More correctly, a hybrid of the European feuilleton and the American newspaper column, with my own personal approach to whatever may be crossing my mind. And even though the end result, or its byproducts, may be rather awful to read in the end, I hope the end result will be agreeable by you.
The Exaggerator, like the daily phosdex before it (and to which The Exaggerator continues), will be master to no one but the mind of Your Correspondent.
It will not kowtow to any political paymasters, conservative nor liberal. (And anyone thinking of such an idea might do better to make a donation to reduce the National Debt with any payola you may try to foist on me.)
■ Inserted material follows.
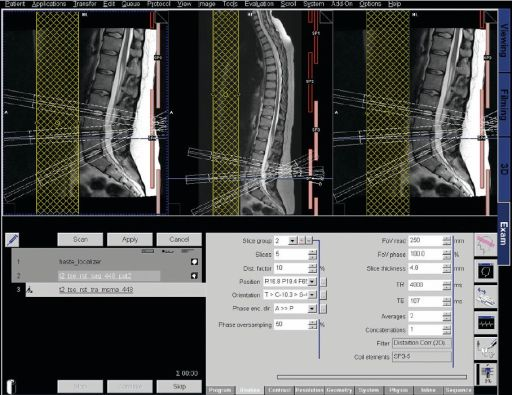The image size is (512, 395).
Task: Click the TR value stepper arrows
Action: point(447,285)
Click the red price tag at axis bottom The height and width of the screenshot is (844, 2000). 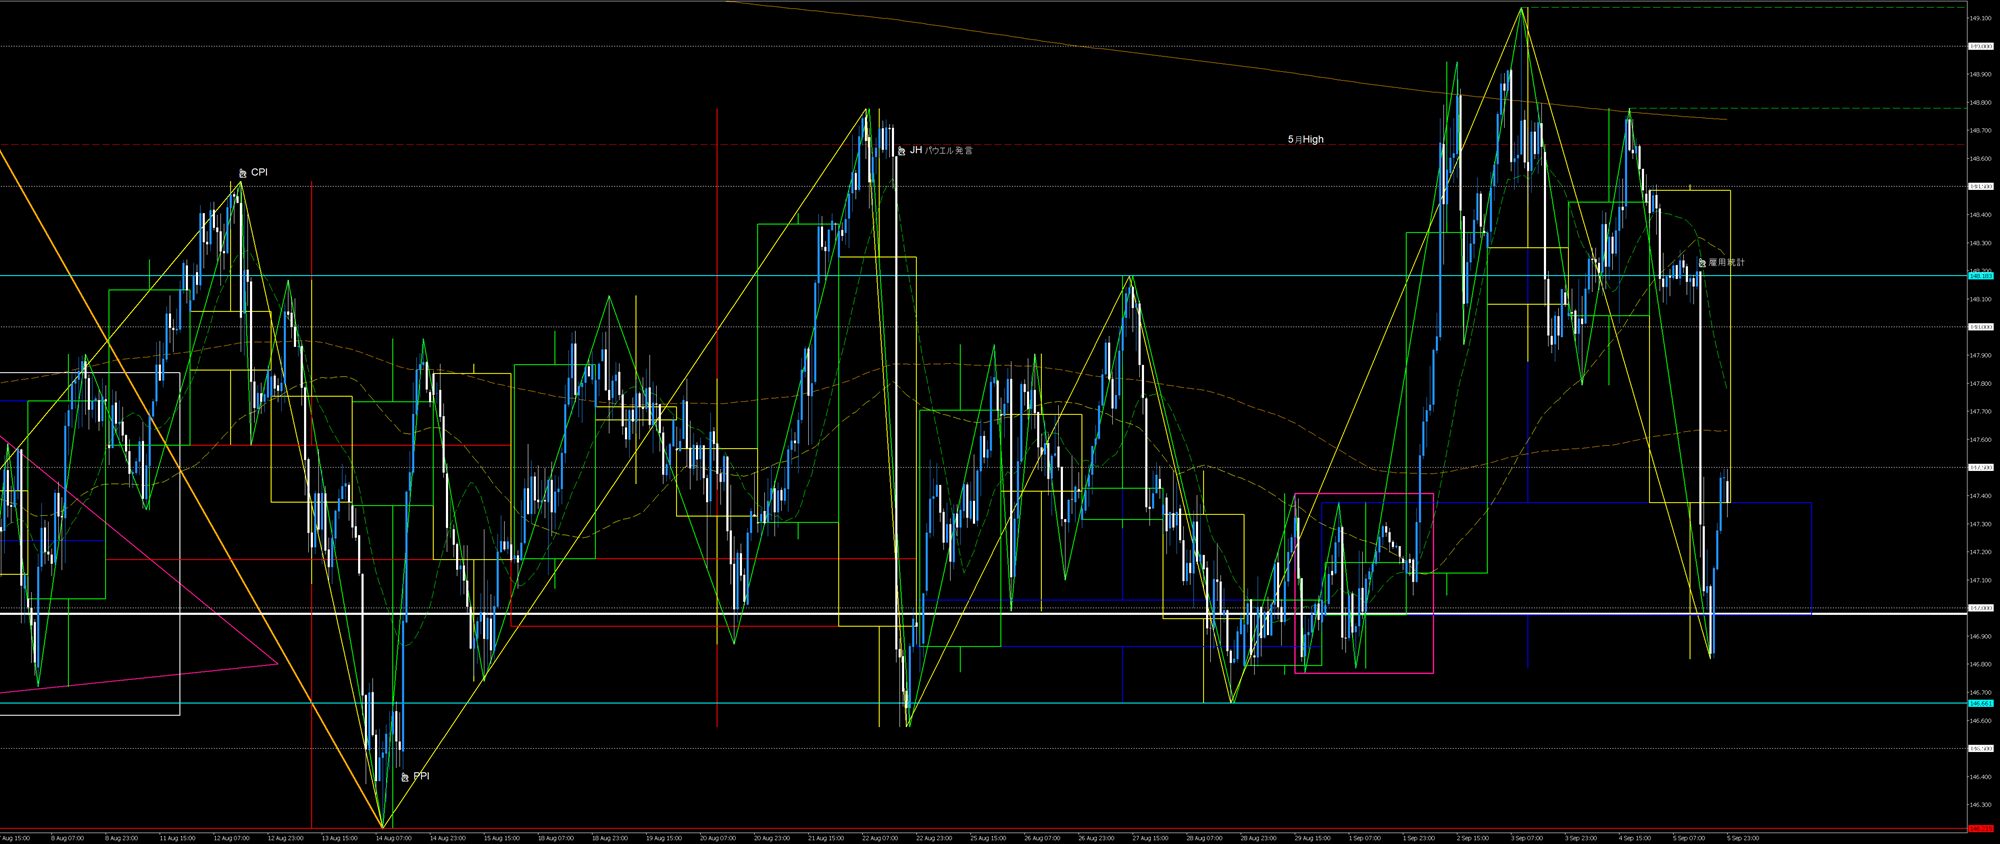(x=1977, y=829)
Instead, The Exaggerator will have its own mind, expressing its own take on the world, one which opposes jingoism, nativism, xenophobia and even "patriotic" hate, bigotry and prejudice in any and all forms and guises. Even if the language can, @ times, tend to the bombastic (and the hope here being one of getting you to look up many of the words so used, discover deeper meanings beyond the aseptically sterile, and @ once narrow-minded, such as Fox Noise and suchlike of their ilk wants you and me to accept as Holy Writ, and not to question the same lest Serious Consequences ensue for the Antient and Pecuilar Soverignty and Soverign Identity of the United States as a byproduct).
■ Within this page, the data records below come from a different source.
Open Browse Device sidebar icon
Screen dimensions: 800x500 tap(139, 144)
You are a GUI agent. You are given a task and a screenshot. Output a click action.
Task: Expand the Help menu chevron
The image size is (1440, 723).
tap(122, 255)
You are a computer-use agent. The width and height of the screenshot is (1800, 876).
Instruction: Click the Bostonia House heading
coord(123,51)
The Exaggerator would rather prefer "ownlife" (Newspeak for individualism, eccentricity, deviation from the accepted line) over "goodthoughtful" (Newspeak, too--here, for orthodox by second nature, one willing to accept the prevailing line as Divine Writ without question or reservation), especially when the latter is expected to be reinforced by deliberate ignorance and stupidity (as epitomised by doublethink) for the sake of a warped and deluded patriotism, not to mention the perversion of patriotic symbols in furtherance of the same.
Your Correspondent, having had much in the way of experience as comes from abuse, cruelty and psychiatric maltreatment and misguided judgements, is perhaps rather qualified to serve the role. Especially when it happens that blogging serves as a form of therapeusis from all the abuse, cruelty and maltreatment, one which depended all too heavily upon medications and fear rather than compassion and dignity (and excusing the same as one with "cost-efficency," "delivering taxpayer value," etc., as if hoping that such overzealous and yet unscrupulous exercises in cost-efficency will translate into consistent "dividends" in rebate form, hoping such will be blown quickly @ the local Wally World).
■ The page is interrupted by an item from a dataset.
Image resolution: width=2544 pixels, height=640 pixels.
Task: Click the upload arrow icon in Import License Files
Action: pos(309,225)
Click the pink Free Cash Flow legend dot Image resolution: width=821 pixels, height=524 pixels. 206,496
As well, The Exaggerator has to make some money as well--especially when you consider where Your Correspondent is on disability benefit, by and large, and is trying to supplement same by honest means considering where he's otherwise unable to work under the meaning captured standard.
The fact of which places him @ clear and present risk and danger of exploitation by elements weird, unwholesome and unscrupulous claiming to offer all manner of "systems" on how one could consistently make big big money online--in some cases, unfortunately, tending to the dishonest and otherwise exploitative.
Hence, Your Correspondent is planning to offer online shopping here @ The Exaggerator to not only help pay the bills and supplement Your Correspondent's disability benefits, but also help make your time on this blog worthwhile. Howbeit with fewer e-tailers than previously @ the daily phosdex; the better to allow for faster downloads on even cable modems. Expect such to come on stream within measurable distance.
For the time being, take note of the virtual "tip jar," so to speak, along the side of this blog. In addition to the commissions from online shopping, I'd also appreciate your donations (sorry, Charlie--they're not tax-deductible), regardless of amount.
All in all, The Exaggerator hopes not to be just another weblog.
In other words, just trying to be the worst weblog online.